House debates

Thursday, 2 December 2021

Adjournment

Coalition Government

11:22 am

Photo of Tony ZappiaTony Zappia (Makin, Australian Labor Party) Share this | | Hansard source

As we approach the end of this parliamentary term, the question that arises is: are Australians better off and is Australia now a better country to live in after eight years of coalition governments? For most Australians, the response would very likely be no. Every indicator points to Australians today being worse off than they were eight years ago, facing an uncertain future and having very little confidence that life will get better. There is no denying that COVID has disrupted life both in Australia and around the world and added to the difficulties of government, but Australia's slide predates COVID. The national health system is at breaking point. Ambulance ramping, unheard of years ago, has never been worse. In South Australia it has become a daily occurrence. Lives have been put at risk, and there are already claims that lives have actually been lost. Elective surgery waiting times are getting longer, with people now waiting years for urgently needed operations. Gap fees are rising and all too often causing people to avoid essential medical treatment. Private health insurance has become unaffordable for many people, and mental health services are unable to keep up with the surging demands for help.

The aged-care system is still in crisis. Even after the royal commission, little has changed, and disturbing stories of poor care are regularly reported. For people with a disability, the NDIS system has been woefully implemented and is a nightmare to navigate, and packages are now being heartlessly cut. Skyrocketing housing prices have put the great Australian dream of home ownership further out of reach for most young people, or anyone who is not earning an above-average income. As housing prices rise, so do rents, making life for those people renting even more difficult to make ends meet let alone save money to one day buy their own home.

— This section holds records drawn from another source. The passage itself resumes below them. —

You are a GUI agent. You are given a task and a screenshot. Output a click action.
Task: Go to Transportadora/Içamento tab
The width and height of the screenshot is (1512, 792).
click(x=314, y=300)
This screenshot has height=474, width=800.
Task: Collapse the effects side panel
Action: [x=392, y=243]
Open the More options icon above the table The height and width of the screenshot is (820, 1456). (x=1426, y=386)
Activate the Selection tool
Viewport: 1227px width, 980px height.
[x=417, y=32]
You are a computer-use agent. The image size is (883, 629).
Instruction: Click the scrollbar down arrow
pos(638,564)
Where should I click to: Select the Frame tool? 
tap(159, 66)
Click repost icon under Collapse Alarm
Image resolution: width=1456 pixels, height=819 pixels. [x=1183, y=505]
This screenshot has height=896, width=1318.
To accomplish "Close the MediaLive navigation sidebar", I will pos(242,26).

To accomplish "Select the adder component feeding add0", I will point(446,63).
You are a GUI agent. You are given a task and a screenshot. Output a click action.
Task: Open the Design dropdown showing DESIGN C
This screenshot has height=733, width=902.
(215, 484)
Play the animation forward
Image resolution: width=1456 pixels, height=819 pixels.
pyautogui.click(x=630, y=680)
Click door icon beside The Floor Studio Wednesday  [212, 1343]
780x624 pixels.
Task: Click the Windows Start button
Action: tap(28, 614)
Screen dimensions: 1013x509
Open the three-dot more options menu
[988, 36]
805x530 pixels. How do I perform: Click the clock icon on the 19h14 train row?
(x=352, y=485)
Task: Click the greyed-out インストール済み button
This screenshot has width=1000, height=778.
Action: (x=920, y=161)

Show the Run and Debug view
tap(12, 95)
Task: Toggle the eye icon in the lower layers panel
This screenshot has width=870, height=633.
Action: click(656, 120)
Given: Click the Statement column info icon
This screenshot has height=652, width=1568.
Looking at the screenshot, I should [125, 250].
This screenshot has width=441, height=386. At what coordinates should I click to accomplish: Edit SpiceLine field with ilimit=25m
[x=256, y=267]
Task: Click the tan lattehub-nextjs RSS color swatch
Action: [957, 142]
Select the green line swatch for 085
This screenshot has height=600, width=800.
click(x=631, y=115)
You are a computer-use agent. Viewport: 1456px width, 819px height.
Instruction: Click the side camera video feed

Both net debt and gross debt have increased every year under coalition governments, with gross debt hovering around a trillion dollars. Wages are stagnant, and job security for many Australians is becoming a thing of the past. Even for dual-income households, life can be a struggle. Many Australians are now having to work multiple jobs just to get by.

On climate change, other than a statement about a 2050 target that is in 30 years time, we've had no direct action from the coalition government to what is rapidly becoming a race against time. In South Australia, the cancellation of the French submarine contract has left hundreds of workers and small businesses in limbo. Eight years and billions of dollars have been wasted. Meanwhile, the Murray-Darling Basin Plan is once again under threat of being derailed by the National Party as we saw by attempts in this parliament earlier this year.

Rorting has become a hallmark of the whole Morrison government and, not surprisingly, we still do not have a National Integrity Commission. We have a coalition government racked by dysfunction, disunity and dishonesty; a government that is characterised by indecision, incompetence and scandal that does all that it can to avoid any form of scrutiny; and a government that has bungled the NBN rollout, presided over the billion-dollar robodebt fiasco, wasted over $13 billion in JobKeeper payments, mismanaged the Afghanistan withdrawal, racked up a trillion dollars in debt, refused to disclose the source of a million-dollar donation to the former Attorney-General, and, on Monday, released a calendar for next year's parliamentary sittings that lists a very likely 10 sitting days of parliament over the next eight months.

The Morrison government is unravelling, as we have seen in the last two weeks. It has become a shambolic government with no clear purpose. I don't pretend that getting Australia back on track, restoring confidence and bridging the inequality divide will be easy, but I believe that Australians can do so much better. That requires a change of government—a government that has the right priorities and treats all Australians as equals; has a real plan and is serious about climate change; strengthens the Australian economy; restores confidence in the national health system; invests in social housing and infrastructure; backs our education system, including our TAFEs and universities; fixes the national electricity grid; rebuilds Australian manufacturing; and respects our First Australians.

It is time to elect an Albanese-led Labor government and give Australians the security and confidence in the future that they deserve.